Ulysses conviveu com uma singular geração de homens públicos. De Tancredo,
como dizia Tales Ramalho, era parceiro em uma dança da qual só eles conheciam
os passos. Os dois lideraram alas distintas da oposição e agiam de forma
complementar, ciosos da necessidade de manter a coesão em torno do fundamental
desafio daquele tempo: vencer o regime de exceção. São dois grandes exemplos da
dimensão ética e transformadora que a ação política pode ter.
Eram líderes leais ao Brasil, honravam a palavra dada e colocavam sempre o
interesse do país cima de quaisquer outros.
Permitiu o destino que, anos depois, eu me sentasse na cadeira de Ulysses,
na Presidência da Câmara dos Deputados, e não foram poucas as vezes em que,
para tomar decisões complexas, me inspirei no velho timoneiro. Foi nesse
período que, com o apoio de diferentes forças políticas, acabamos com a
imunidade parlamentar para crimes comuns e criamos na Câmara o conjunto de
medidas que ficou conhecido como Pacote Ético.

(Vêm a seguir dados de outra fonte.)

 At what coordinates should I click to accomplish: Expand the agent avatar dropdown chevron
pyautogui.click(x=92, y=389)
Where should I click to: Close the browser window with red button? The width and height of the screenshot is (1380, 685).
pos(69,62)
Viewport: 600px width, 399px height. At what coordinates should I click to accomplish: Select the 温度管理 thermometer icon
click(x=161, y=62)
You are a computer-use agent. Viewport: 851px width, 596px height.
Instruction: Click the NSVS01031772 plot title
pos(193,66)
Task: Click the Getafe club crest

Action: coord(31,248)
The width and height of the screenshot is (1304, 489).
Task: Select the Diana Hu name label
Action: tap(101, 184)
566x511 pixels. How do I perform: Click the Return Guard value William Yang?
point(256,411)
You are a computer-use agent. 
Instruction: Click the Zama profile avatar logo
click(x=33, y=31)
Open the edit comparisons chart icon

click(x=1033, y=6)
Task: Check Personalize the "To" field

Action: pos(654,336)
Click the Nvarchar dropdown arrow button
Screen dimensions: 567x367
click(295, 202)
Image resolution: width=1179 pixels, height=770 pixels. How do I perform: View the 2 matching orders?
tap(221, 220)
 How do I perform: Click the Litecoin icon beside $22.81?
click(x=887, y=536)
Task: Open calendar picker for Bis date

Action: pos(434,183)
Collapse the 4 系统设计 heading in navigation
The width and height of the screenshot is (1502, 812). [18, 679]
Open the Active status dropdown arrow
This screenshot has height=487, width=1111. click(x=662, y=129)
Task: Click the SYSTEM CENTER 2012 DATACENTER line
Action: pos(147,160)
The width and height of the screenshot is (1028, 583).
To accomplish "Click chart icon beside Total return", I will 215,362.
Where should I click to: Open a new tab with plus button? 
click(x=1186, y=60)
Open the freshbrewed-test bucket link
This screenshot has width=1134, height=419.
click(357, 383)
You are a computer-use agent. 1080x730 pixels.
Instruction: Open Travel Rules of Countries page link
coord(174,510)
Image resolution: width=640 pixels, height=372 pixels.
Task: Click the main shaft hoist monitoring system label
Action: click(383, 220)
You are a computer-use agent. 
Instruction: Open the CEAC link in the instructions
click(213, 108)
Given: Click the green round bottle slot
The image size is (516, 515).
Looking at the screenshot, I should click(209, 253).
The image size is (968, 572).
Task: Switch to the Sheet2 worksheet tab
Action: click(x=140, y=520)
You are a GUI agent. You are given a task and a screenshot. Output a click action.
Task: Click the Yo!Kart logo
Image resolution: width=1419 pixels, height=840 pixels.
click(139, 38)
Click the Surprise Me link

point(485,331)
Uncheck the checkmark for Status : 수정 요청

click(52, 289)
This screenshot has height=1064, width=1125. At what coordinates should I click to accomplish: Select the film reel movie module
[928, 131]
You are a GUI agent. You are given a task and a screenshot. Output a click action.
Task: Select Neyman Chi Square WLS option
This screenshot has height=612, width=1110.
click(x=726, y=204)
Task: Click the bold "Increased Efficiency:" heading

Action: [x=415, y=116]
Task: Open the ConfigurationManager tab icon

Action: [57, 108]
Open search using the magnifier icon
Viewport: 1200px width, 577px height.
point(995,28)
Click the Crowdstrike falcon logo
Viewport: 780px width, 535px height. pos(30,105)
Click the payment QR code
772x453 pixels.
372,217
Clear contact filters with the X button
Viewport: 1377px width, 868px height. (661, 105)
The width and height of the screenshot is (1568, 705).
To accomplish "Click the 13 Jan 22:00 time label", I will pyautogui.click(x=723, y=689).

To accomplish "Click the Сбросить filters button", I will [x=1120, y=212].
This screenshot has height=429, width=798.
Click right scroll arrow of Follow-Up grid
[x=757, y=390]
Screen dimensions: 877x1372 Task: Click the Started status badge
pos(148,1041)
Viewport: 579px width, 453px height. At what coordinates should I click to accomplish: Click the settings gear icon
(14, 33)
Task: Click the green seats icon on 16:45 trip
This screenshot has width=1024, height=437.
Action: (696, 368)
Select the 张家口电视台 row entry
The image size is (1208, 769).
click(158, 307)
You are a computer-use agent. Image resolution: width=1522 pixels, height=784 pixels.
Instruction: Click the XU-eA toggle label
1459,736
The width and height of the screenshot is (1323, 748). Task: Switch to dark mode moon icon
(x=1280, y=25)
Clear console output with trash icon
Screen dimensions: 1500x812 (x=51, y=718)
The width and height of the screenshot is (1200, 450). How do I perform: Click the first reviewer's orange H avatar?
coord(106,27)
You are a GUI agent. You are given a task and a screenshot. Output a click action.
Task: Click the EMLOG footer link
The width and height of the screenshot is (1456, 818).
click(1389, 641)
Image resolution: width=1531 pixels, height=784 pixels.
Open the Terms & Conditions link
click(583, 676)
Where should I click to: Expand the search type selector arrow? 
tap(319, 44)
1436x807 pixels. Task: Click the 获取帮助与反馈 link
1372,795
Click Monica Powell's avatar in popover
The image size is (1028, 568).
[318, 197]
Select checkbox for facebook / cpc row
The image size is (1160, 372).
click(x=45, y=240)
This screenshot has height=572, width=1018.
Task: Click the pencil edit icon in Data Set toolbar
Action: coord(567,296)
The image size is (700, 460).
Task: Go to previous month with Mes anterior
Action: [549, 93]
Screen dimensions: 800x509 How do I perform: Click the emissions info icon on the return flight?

Dr. Ulysses e sua geração nos deixaram um denso legado. A defesa das razões
de Estado, o fortalecimento das instituições, o adensamento da democracia e o
compromisso com a Federação criaram uma realidade nova e permitiram que mais
adiante pudéssemos continuar avançando com a estabilidade econômica e a
inclusão social de milhões de brasileiros.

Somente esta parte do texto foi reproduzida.